WHAT TO WORK ON:
Take the records below from their first line to the line with "Click the yellow", and restate those lines word for word.

PROVIDED MATERIAL Start Marker

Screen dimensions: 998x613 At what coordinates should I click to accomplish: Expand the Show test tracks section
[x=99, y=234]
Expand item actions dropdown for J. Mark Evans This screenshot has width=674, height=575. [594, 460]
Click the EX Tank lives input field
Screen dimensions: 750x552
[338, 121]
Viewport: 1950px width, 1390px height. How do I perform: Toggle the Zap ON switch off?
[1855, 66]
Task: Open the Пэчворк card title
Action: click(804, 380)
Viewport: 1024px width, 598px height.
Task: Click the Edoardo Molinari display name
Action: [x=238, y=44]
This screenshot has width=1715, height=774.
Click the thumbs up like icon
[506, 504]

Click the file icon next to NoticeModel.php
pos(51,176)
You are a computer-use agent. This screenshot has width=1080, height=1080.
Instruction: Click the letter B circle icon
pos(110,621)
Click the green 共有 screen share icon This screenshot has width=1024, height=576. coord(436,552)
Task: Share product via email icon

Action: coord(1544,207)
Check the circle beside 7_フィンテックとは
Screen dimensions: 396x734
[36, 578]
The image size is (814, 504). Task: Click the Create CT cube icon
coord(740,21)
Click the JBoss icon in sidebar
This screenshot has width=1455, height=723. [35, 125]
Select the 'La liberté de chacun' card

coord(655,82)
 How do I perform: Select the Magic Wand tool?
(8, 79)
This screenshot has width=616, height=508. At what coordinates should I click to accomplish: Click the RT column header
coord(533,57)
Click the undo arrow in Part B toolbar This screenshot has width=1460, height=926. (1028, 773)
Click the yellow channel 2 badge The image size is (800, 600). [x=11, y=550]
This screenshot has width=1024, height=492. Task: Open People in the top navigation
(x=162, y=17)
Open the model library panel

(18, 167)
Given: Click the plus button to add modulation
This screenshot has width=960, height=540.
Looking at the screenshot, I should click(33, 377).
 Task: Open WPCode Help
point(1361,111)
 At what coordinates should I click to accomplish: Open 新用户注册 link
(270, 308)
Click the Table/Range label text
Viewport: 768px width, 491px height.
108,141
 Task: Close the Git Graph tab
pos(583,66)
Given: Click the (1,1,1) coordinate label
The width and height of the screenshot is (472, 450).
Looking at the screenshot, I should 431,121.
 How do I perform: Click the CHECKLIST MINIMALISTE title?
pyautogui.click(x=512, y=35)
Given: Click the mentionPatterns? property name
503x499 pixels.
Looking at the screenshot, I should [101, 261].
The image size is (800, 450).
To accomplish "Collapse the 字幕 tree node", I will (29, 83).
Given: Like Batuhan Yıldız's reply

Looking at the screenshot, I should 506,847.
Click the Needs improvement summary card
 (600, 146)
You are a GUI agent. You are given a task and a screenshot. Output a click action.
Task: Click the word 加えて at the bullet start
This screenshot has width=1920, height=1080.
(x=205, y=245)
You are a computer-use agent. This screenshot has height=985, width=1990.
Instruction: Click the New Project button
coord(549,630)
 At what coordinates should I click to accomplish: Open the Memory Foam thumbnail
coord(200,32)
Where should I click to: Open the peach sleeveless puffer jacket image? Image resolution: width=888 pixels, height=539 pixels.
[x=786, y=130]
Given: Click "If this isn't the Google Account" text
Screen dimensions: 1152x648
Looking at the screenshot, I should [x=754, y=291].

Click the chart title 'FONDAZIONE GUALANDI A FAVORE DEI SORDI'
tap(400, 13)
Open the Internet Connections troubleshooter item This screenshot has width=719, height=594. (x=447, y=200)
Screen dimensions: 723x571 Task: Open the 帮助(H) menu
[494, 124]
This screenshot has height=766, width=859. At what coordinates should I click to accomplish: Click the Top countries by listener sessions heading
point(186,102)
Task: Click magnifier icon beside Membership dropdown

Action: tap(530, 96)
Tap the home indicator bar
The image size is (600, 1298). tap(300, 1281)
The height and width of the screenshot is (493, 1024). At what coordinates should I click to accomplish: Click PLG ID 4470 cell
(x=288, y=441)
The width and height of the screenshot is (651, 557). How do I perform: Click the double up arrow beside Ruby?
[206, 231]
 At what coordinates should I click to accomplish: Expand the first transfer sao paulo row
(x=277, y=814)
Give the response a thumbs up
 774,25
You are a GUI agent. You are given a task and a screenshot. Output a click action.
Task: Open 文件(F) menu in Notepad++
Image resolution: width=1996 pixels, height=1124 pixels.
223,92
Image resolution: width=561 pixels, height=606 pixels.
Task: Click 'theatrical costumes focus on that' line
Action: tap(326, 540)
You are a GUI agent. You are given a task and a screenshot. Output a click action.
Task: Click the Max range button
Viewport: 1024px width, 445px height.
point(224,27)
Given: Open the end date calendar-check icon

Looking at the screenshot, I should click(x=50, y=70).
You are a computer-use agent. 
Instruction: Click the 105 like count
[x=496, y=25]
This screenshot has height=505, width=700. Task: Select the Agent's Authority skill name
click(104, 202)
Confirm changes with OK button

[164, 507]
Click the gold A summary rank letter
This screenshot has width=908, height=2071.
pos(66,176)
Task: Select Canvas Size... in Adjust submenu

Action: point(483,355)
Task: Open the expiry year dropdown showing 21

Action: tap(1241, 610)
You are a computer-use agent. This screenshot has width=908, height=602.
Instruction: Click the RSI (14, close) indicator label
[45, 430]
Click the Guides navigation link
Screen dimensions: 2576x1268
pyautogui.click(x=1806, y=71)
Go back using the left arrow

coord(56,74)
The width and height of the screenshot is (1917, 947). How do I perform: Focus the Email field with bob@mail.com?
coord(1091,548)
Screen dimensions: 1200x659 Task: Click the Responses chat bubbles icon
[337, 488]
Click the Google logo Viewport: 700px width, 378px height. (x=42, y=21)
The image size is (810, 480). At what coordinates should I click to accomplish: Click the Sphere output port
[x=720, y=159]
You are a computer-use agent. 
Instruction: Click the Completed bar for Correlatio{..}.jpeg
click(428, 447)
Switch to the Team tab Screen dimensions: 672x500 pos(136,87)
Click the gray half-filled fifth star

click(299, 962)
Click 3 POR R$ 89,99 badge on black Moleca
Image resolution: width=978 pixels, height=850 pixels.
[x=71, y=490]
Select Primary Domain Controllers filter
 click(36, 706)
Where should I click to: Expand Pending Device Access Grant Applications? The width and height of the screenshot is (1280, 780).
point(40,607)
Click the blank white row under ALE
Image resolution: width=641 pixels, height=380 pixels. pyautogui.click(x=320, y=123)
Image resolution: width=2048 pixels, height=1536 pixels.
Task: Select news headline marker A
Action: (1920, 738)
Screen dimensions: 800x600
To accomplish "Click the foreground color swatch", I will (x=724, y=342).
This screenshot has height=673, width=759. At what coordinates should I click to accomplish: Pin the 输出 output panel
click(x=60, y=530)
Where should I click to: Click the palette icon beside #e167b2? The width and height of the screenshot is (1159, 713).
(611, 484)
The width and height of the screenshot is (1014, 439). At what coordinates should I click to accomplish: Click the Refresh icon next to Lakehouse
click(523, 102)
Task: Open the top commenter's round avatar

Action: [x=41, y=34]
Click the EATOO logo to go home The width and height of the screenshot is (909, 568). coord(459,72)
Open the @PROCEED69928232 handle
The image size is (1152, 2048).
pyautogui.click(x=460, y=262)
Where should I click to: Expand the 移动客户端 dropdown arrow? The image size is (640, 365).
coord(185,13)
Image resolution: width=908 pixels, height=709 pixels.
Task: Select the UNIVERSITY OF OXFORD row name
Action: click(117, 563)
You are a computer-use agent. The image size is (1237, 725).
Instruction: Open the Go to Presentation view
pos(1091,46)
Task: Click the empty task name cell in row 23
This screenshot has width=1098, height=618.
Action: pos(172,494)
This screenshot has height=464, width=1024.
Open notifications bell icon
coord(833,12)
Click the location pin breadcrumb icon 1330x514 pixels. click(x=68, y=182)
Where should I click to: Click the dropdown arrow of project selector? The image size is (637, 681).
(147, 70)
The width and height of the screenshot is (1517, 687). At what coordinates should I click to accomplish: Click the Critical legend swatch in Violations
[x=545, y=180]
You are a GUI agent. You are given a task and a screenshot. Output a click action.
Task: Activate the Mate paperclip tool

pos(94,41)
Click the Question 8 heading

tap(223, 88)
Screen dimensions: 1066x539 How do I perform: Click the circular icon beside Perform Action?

PROVIDED MATERIAL End Marker

TASK SOLUTION:
Screen dimensions: 998x613 At what coordinates should I click to accomplish: Expand the Show test tracks section
[x=99, y=234]
Expand item actions dropdown for J. Mark Evans This screenshot has width=674, height=575. [594, 460]
Click the EX Tank lives input field
Screen dimensions: 750x552
[338, 121]
Viewport: 1950px width, 1390px height. How do I perform: Toggle the Zap ON switch off?
[1855, 66]
Task: Open the Пэчворк card title
Action: click(804, 380)
Viewport: 1024px width, 598px height.
Task: Click the Edoardo Molinari display name
Action: [x=238, y=44]
This screenshot has width=1715, height=774.
Click the thumbs up like icon
[506, 504]

Click the file icon next to NoticeModel.php
pos(51,176)
You are a computer-use agent. This screenshot has width=1080, height=1080.
Instruction: Click the letter B circle icon
pos(110,621)
Click the green 共有 screen share icon This screenshot has width=1024, height=576. coord(436,552)
Task: Share product via email icon

Action: coord(1544,207)
Check the circle beside 7_フィンテックとは
Screen dimensions: 396x734
[36, 578]
The image size is (814, 504). Task: Click the Create CT cube icon
coord(740,21)
Click the JBoss icon in sidebar
This screenshot has width=1455, height=723. [35, 125]
Select the 'La liberté de chacun' card

coord(655,82)
 How do I perform: Select the Magic Wand tool?
(8, 79)
This screenshot has width=616, height=508. At what coordinates should I click to accomplish: Click the RT column header
coord(533,57)
Click the undo arrow in Part B toolbar This screenshot has width=1460, height=926. (1028, 773)
Click the yellow channel 2 badge The image size is (800, 600). [x=11, y=550]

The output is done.